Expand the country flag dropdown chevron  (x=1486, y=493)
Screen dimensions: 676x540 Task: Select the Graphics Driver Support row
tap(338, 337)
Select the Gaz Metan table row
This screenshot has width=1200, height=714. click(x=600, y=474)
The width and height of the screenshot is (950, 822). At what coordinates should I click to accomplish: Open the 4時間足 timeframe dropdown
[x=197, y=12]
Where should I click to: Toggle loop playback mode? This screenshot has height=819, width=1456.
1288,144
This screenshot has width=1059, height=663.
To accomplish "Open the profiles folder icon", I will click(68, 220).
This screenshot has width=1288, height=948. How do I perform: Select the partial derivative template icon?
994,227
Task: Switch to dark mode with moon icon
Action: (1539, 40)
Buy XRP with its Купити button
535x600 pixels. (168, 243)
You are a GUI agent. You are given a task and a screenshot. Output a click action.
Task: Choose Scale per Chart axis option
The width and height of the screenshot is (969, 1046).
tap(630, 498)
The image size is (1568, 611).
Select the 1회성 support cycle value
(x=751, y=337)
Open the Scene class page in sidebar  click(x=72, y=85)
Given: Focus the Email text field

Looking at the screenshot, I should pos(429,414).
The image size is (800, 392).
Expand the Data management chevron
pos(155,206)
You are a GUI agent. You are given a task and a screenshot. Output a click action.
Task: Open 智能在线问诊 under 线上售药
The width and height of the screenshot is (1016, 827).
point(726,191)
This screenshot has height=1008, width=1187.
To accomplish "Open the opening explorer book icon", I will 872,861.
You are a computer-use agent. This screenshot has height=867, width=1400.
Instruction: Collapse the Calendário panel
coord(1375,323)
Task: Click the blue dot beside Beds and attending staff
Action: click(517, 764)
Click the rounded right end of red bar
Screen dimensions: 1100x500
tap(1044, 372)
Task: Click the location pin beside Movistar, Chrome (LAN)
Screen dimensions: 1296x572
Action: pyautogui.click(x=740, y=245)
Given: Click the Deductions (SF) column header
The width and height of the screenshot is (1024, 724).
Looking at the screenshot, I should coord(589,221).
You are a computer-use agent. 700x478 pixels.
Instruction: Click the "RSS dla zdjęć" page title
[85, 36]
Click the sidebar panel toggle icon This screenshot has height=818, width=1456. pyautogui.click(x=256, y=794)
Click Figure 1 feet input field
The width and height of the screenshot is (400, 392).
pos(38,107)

▶ What you have to do
Rewrite the lines from the line with "You are a computer-use agent. This" to the line with "Looking at the screenshot, I should coord(589,221)." as a Markdown table with the columns Row and Line. Number each row and leave out any blank lines.

▶ Written answer
| Row | Line |
|---|---|
| 1 | You are a computer-use agent. This screenshot has height=867, width=1400. |
| 2 | Instruction: Collapse the Calendário panel |
| 3 | coord(1375,323) |
| 4 | Task: Click the blue dot beside Beds and attending staff |
| 5 | Action: click(517, 764) |
| 6 | Click the rounded right end of red bar |
| 7 | Screen dimensions: 1100x500 |
| 8 | tap(1044, 372) |
| 9 | Task: Click the location pin beside Movistar, Chrome (LAN) |
| 10 | Screen dimensions: 1296x572 |
| 11 | Action: pyautogui.click(x=740, y=245) |
| 12 | Given: Click the Deductions (SF) column header |
| 13 | The width and height of the screenshot is (1024, 724). |
| 14 | Looking at the screenshot, I should coord(589,221). |